As companies work to prepare for their return to a safe workplace, establishing a social distancing policy is key. Innovators are rising to meet the changing needs of the workplace with a range of technologies, including social distancing “wearables” to be worn by employees and visitors. A wearable is a smart electronic device worn close to the skin, that is able to detect, analyse and transmit information – usually in the form of a bracelet or badge. Wearables used for social distancing, generally alert the wearer that he or she is getting too close to a colleague, which may boost an organisation’s efforts to adhere to distancing requirements.
The advantages of these technologies can be substantial, quickening the path to compliance and opening the organisation’s doors to business. However, implementing a social distancing policy that is effective, and in compliance with privacy, security, employment and health laws is an ongoing effort.
Below are some questions organisations should consider:
- What is the organisation’s goal for the technology? If the goal of the workplace is to keep workers separate from one another, a social distancing wearable could be a helpful tool. On the other hand, if the goal is to identify workers exposed to COVID-19, then other technologies such as a contact tracing tool or temperature monitoring kiosk may be more appropriate.
- Does the technology work? As developers of wearables race to provide organisations with cutting edge tools to help them navigate the COVID-19 pandemic, there may be glitches along the way. It is important for employers to validate the accuracy and effectiveness of the device.

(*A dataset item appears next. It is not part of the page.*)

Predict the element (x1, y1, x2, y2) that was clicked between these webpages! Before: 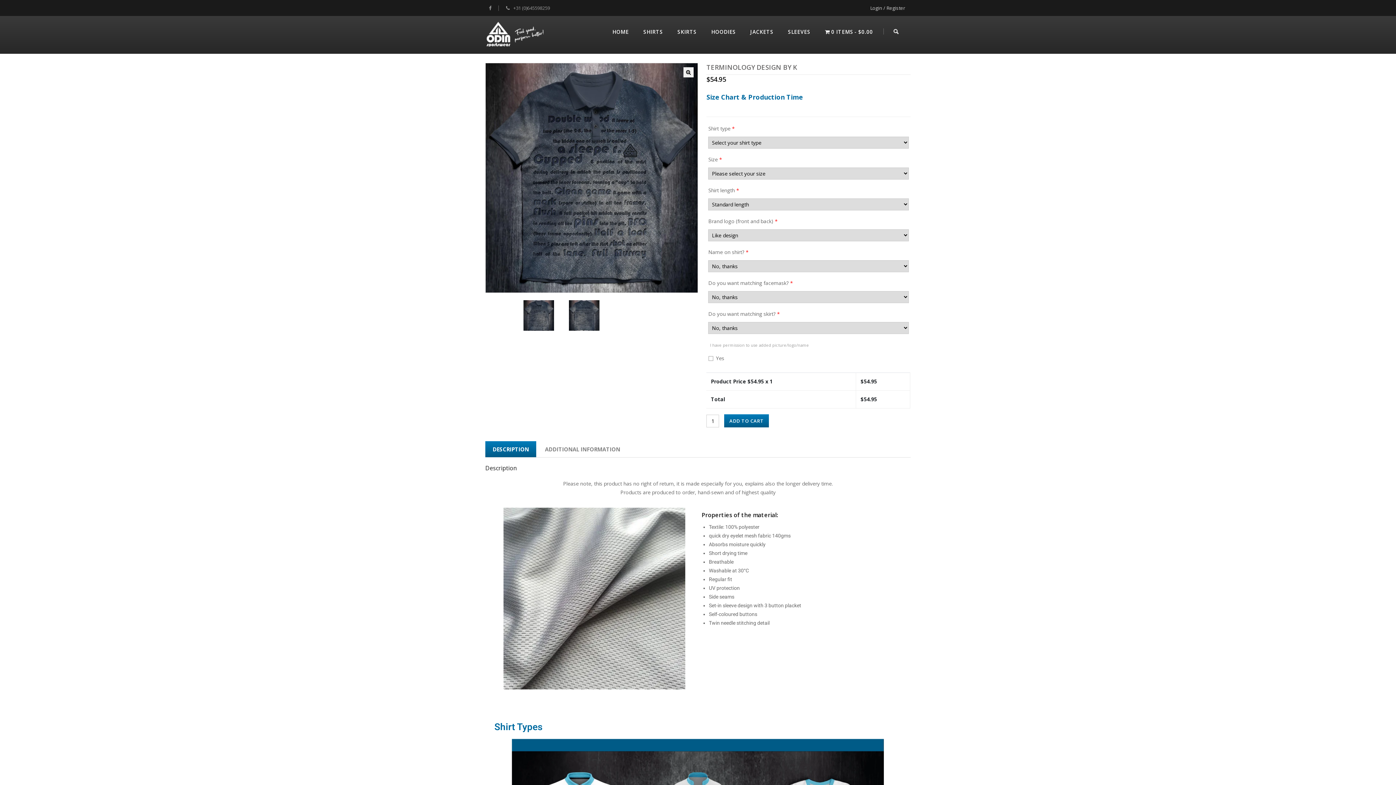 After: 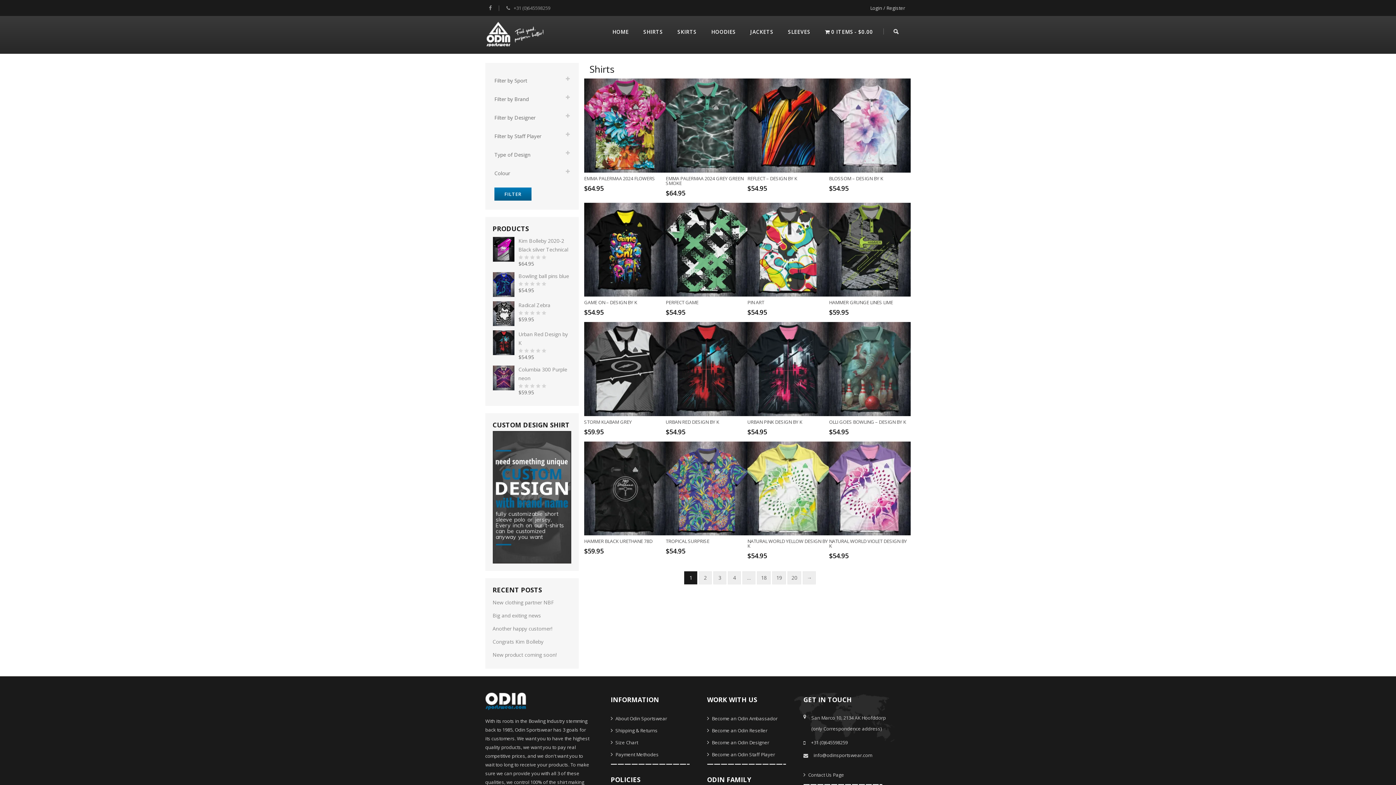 Action: label: SHIRTS bbox: (636, 16, 670, 48)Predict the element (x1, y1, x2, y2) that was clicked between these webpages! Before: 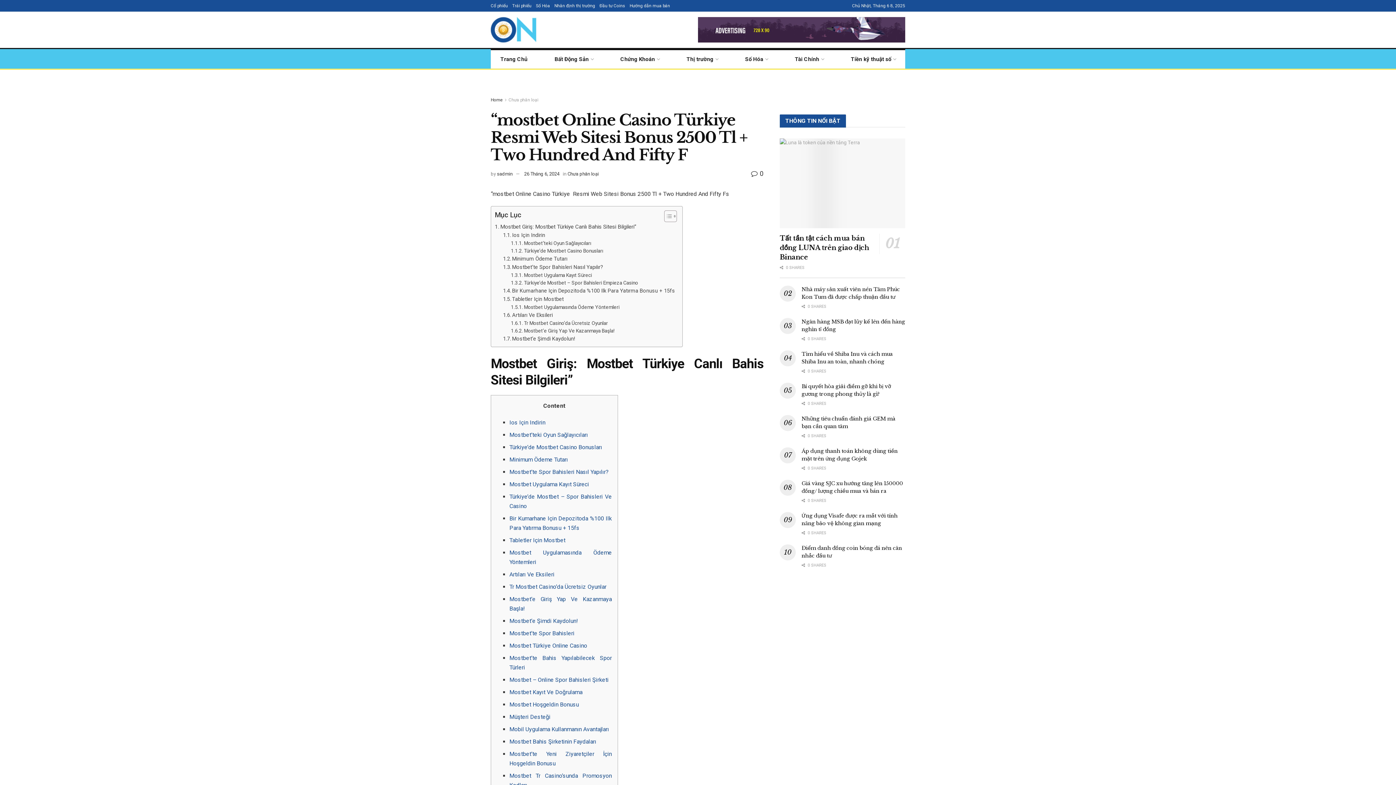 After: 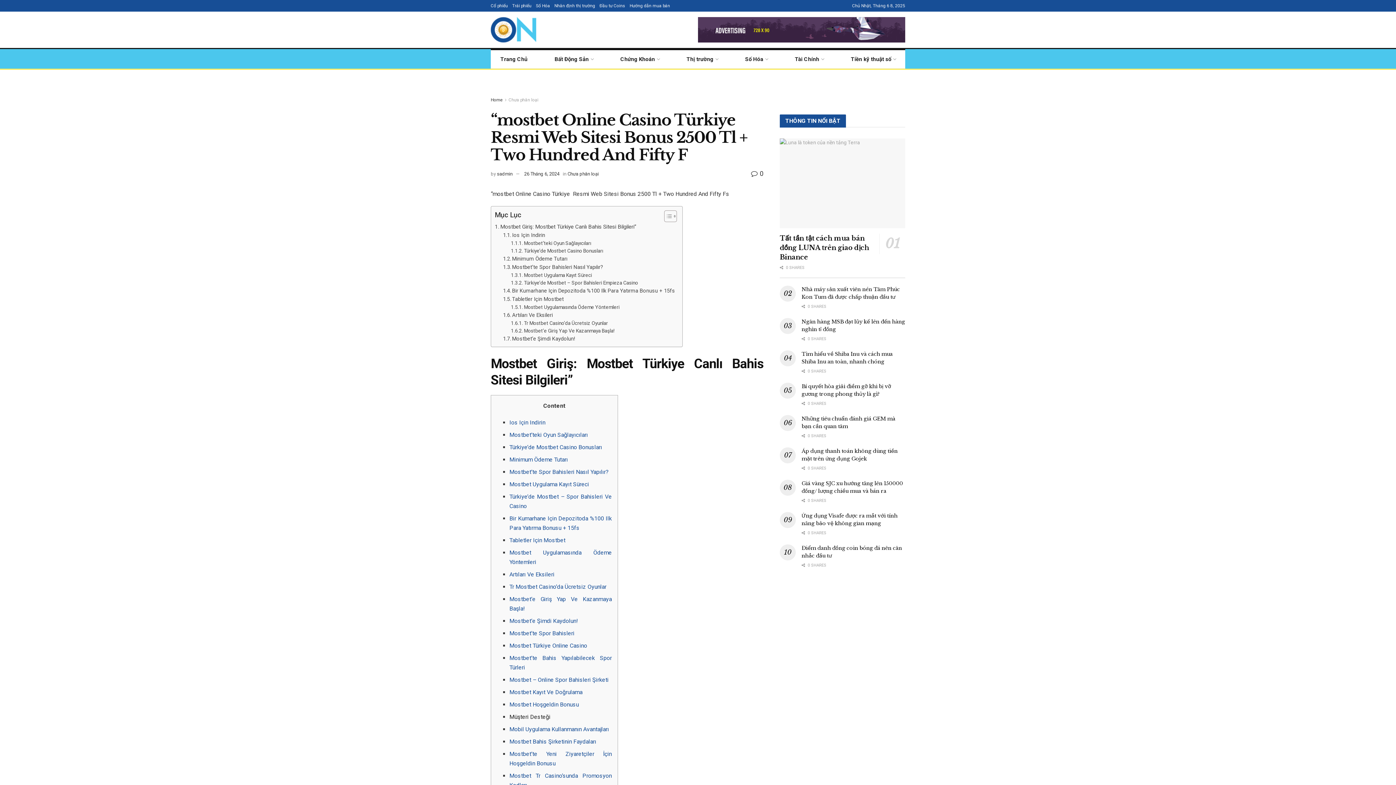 Action: bbox: (509, 713, 550, 720) label: Müşteri Desteği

- Is notice/consent required? This may be a difficult question to answer without having an understanding of the data that the technology is collecting. For example, if the wearable is linked to an employee’s personally owned device, notice and consent are likely required, and most certainly a best practice. In addition, use of such technology may require an employer to consult, and possibly engage in bargaining with, the applicable works council or union. Finally, collecting the geolocation of employees, and interactions with others is likely considered elements of personal information under the General Data Protection Regulation(GDPR), California Consumer Privacy Act (CCPA) and other similar consumer privacy laws.
- Will workers participate? If implementation and/or usage is voluntary, the effectiveness of the technology in meeting the organisation’s goals may be substantially impacted. Regardless of whether implementation is voluntary or required, it is important for organisations to communicate with their workers to explain the goals of the technology, answer questions regarding same, and address concerns over privacy and related issues in order to ensure buy-in and effectiveness.
- How is data collected, shared, secured and deleted? Understanding the answers to these questions are imperative in order to help ensure compliance. This is especially true as there are numerous laws across the globe which may be implicated when data is collected from workers. In addition to statutory or regulatory mandates, organisations will also need to consider existing contracts or service agreements, which may provide for, or limit, the collection, sharing, storage, or return of data. Finally, whether mandated by law or contract, an organisation should still consider best practices to help ensure the privacy and security of the data that it is responsible for.
- When should the use of the technology end? As organisations look to the future, and the hopeful end to the COVID-19 pandemic, they will need to consider when the state of the pandemic no longer supports the use of this technology.
In short, we now have extensive technology at our disposal and/or in development, which may play a crucial role in helping organisations address COVID-19, ensuring a safe and healthy workplace and workforce, and preventing future pandemics. Nevertheless, organisations must consider the legal risks, challenges, and requirements associated with any technology prior to implementation.